ICAP

In Mozambique, an estimated 18,000 infants and children became infected with HIV in 2017. Getting an early start on antiretroviral treatment (ART) can mean the difference between life and death, especially in children. But as many as half do not—simply because no one knows they have HIV.

Rapidly identifying children living with HIV is the first step to ensuring they get the treatment they need to stay healthy. To more systematically “look for” these children, ICAP is working with health facilities across Mozambique’s Nampula Province to adopt a new, easy-to-use screening tool and to strategically engage lay health workers to support the effort.

With support from the U.S. President’s Emergency Plan for AIDS Relief (PEPFAR) through the Centers for Disease Control and Prevention (CDC), ICAP began with a three-month pilot in late 2017 at 24 high-volume health facilities in Nampula. Health workers providing maternal and child health services were trained to use the new screening tool, which helps identify all children and partners of clients living with HIV so they can be encouraged to test for HIV.

The pilot was so successful that the intervention has now been expanded to 40 health facilities across Nampula Province. ICAP has also placed more than 100 trained lay counselors at strategic clinical entry points throughout the facilities, where they use the screening tool to identify and test both children and adults. More than 130 Mentor Mothers have also been placed in and around health facilities to track HIV-exposed babies and HIV-positive pregnant and breastfeeding women. The Mentor Mothers also provide health literacy and retention messages to those recently diagnosed, and encourage adherence and retention among women and children.

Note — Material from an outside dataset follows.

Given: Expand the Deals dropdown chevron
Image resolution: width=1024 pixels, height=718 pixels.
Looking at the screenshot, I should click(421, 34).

The outcomes have been dramatic: five times more children (2,000) have been tested through index case testing in Nampula during each of the last three quarters, compared with the number tested the previous quarter (400).

“The number of children tested using this strategy is more than double the number of adults,” remarked Marcelo Freitas, ICAP’s clinical manager in Mozambique. “This illustrates the focus and success of reaching this priority population.”

The increased testing levels have led to a surge in the number of HIV-positive children identified. Between July and September of this year, 225 HIV-positive children were identified, compared to only 35 children during the quarter leading up to the intervention.

And under Mozambique’s ART initiation guidelines, per the World Health Organization’s “Treat All” recommendation, newly diagnosed patients can be started on ART the very same day.

“In the past, weeks or days might pass without any new children being initiated on antiretroviral treatment, but now, we have at least one new child beginning treatment every day,” reported Fernando Fumo, a clinician at a Nampula City health facility that serves the second largest population of patients on ART in the province.

In the coming months, ICAP plans to expand the use of the screening tool to all 187 Nampula health facilities offering ART. In addition, as a way to streamline services for families, ICAP is working with health facilities to implement a new, differentiated service delivery approach that enables family members to access HIV care and treatment services together. The “family approach” is proving very popular—with over 5,000 members of families enrolled to date.